INSTRUCTIONS FOR THE TASK → Please revise the data between the lines holding "Find the location" and "tree-node-content: [Total Sales]", inclusive, so that "specific element" stands in place of "particular element" and nothing else changes. Return only those lines, without the pictures.

DATASET EXTRACT →
========================================
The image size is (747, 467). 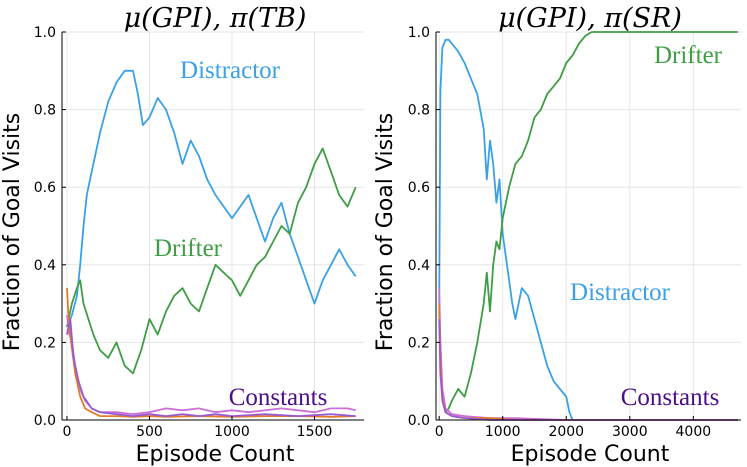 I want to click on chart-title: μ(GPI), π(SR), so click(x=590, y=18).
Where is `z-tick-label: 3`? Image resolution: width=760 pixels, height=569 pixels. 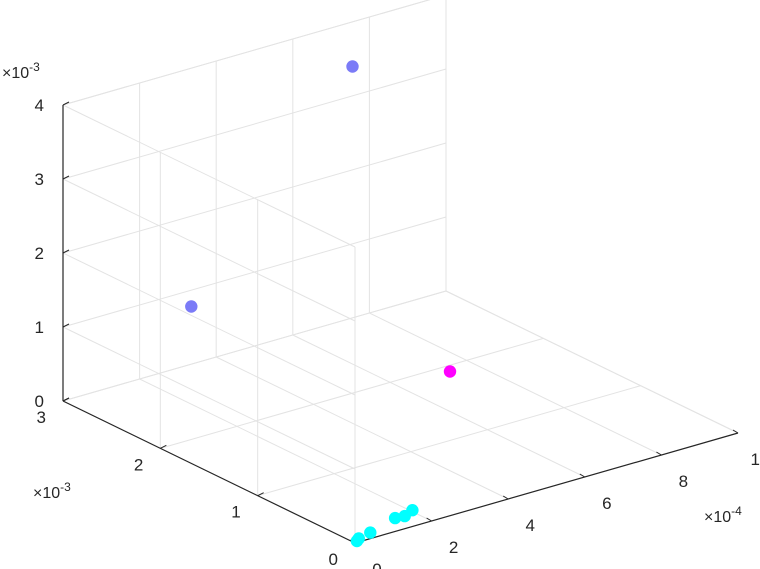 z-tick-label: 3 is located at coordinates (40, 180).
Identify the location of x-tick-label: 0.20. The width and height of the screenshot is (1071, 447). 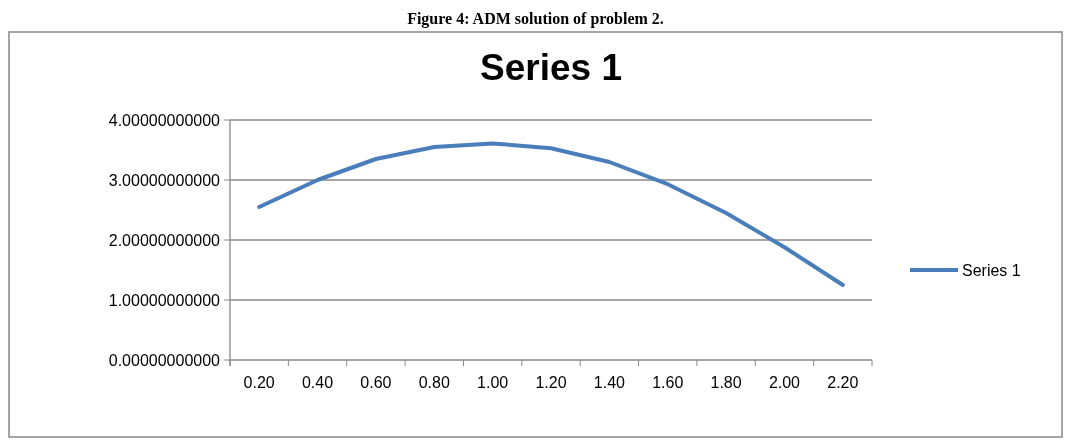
========================================
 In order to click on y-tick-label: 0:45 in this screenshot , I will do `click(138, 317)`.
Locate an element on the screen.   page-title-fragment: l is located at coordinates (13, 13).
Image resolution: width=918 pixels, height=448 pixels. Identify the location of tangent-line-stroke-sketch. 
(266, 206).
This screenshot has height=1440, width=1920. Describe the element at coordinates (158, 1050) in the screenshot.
========================================
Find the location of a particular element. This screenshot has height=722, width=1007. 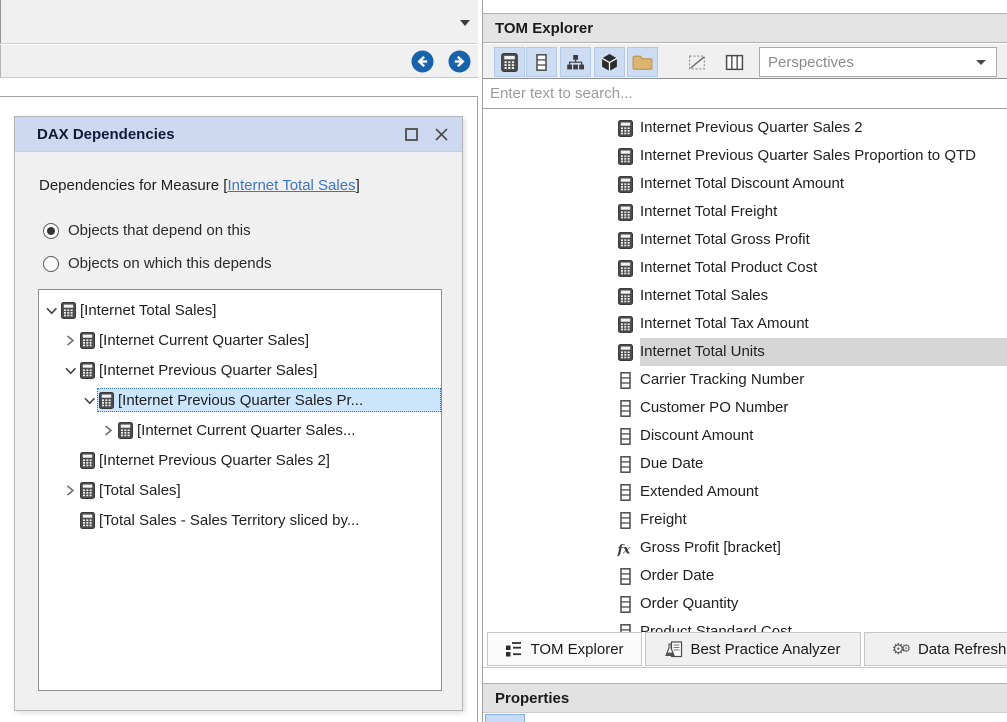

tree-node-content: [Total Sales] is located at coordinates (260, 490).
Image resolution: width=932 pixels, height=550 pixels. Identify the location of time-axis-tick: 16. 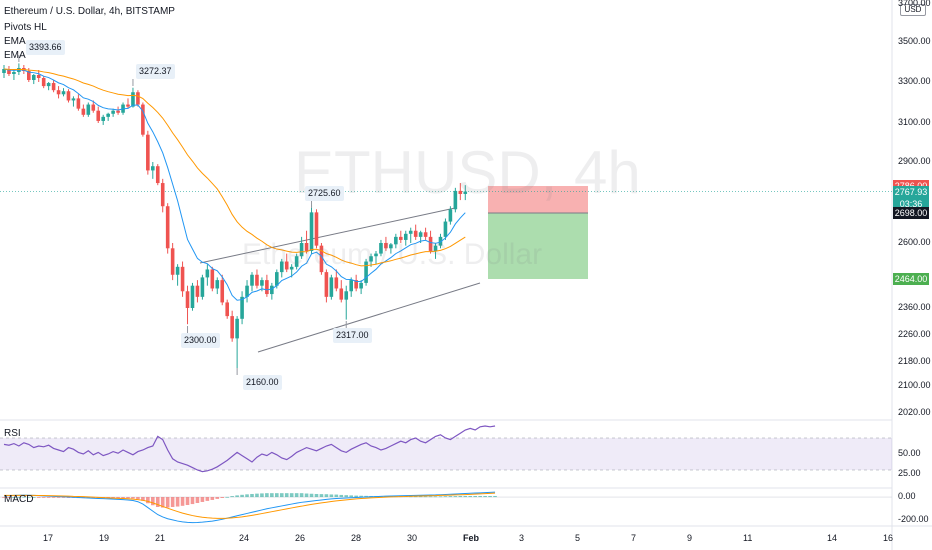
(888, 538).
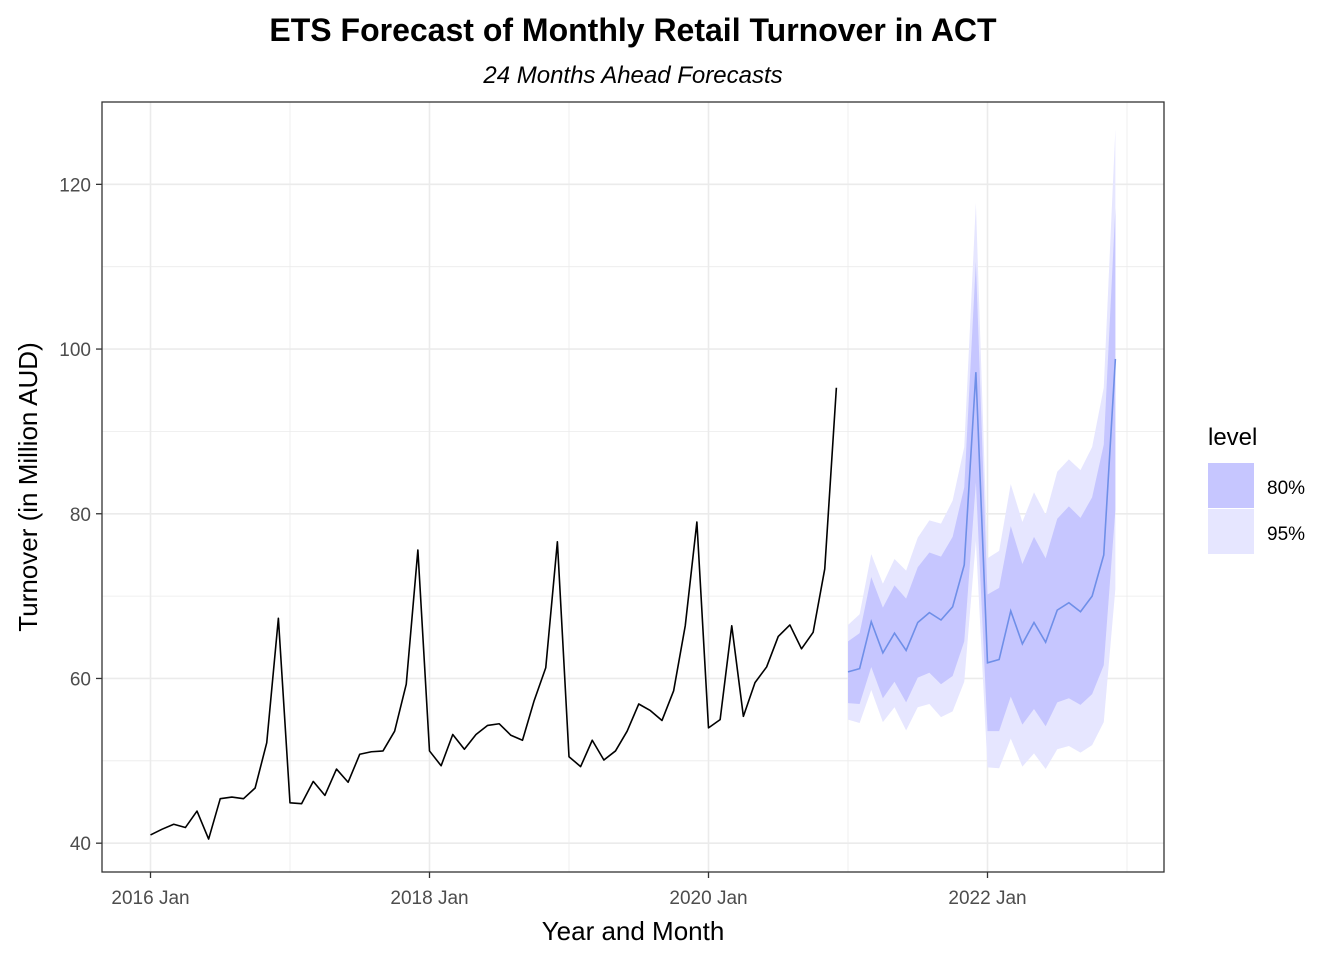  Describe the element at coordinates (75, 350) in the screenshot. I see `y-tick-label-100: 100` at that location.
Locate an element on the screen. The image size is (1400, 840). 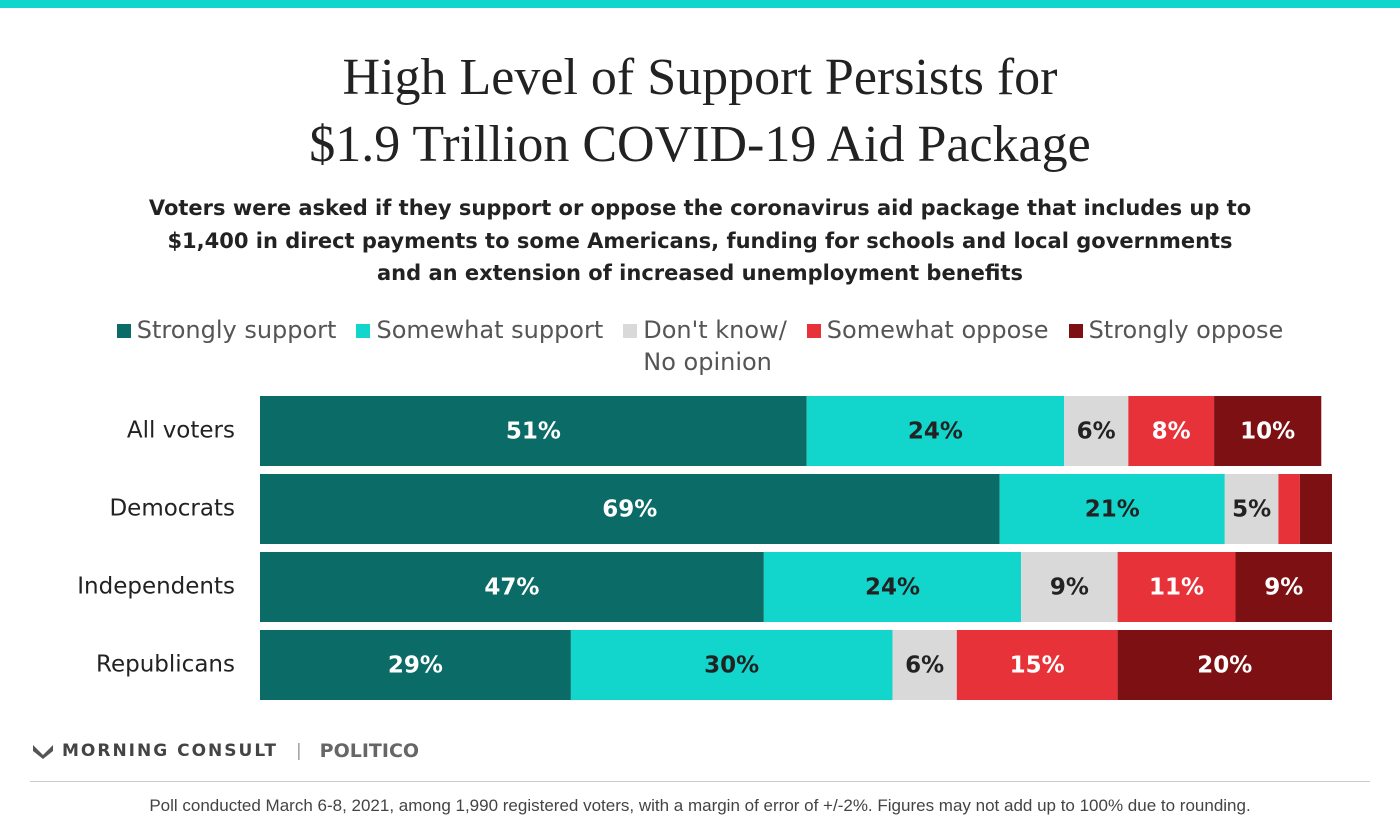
========================================
RESULT OF THE EXERCISE →
Find the location of a specific element. This screenshot has height=722, width=1007. 

tree-node-content: [Total Sales] is located at coordinates (260, 490).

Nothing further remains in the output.